(Data for processing)
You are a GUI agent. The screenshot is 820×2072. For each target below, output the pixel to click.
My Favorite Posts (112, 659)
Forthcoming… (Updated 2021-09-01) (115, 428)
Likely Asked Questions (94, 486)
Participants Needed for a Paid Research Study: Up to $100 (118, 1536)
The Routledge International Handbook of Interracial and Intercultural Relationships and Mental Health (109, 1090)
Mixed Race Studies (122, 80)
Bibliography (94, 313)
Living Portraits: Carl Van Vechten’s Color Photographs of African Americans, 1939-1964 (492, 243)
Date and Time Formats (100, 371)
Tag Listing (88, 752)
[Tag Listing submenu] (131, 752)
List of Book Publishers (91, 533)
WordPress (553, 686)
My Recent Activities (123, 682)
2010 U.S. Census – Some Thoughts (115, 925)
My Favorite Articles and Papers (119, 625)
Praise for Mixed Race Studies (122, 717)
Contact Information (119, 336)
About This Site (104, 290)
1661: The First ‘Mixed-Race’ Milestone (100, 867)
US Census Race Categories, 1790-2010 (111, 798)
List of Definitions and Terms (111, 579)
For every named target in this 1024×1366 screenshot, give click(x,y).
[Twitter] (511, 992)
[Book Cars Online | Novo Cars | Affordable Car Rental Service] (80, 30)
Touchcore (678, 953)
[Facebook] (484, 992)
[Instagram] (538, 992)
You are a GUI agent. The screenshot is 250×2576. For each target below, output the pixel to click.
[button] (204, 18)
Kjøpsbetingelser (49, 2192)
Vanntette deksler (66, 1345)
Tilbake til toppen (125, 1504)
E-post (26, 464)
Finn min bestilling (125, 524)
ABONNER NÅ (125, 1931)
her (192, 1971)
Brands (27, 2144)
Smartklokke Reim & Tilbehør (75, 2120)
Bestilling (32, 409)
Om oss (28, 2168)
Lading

(Directions for this task) Give back exactly the lines from the one containing "[Tag Listing submenu] (131, 752)" to the end of the material, both ends included.

(Answer to this problem)
[Tag Listing submenu] (131, 752)
List of Book Publishers (91, 533)
WordPress (553, 686)
My Recent Activities (123, 682)
2010 U.S. Census – Some Thoughts (115, 925)
My Favorite Articles and Papers (119, 625)
Praise for Mixed Race Studies (122, 717)
Contact Information (119, 336)
About This Site (104, 290)
1661: The First ‘Mixed-Race’ Milestone (100, 867)
US Census Race Categories, 1790-2010 (111, 798)
List of Definitions and Terms (111, 579)
For every named target in this 1024×1366 screenshot, give click(x,y).
[Twitter] (511, 992)
[Book Cars Online | Novo Cars | Affordable Car Rental Service] (80, 30)
Touchcore (678, 953)
[Facebook] (484, 992)
[Instagram] (538, 992)
You are a GUI agent. The screenshot is 250×2576. For each target below, output the pixel to click.
[button] (204, 18)
Kjøpsbetingelser (49, 2192)
Vanntette deksler (66, 1345)
Tilbake til toppen (125, 1504)
E-post (26, 464)
Finn min bestilling (125, 524)
ABONNER NÅ (125, 1931)
her (192, 1971)
Brands (27, 2144)
Smartklokke Reim & Tilbehør (75, 2120)
Bestilling (32, 409)
Om oss (28, 2168)
Lading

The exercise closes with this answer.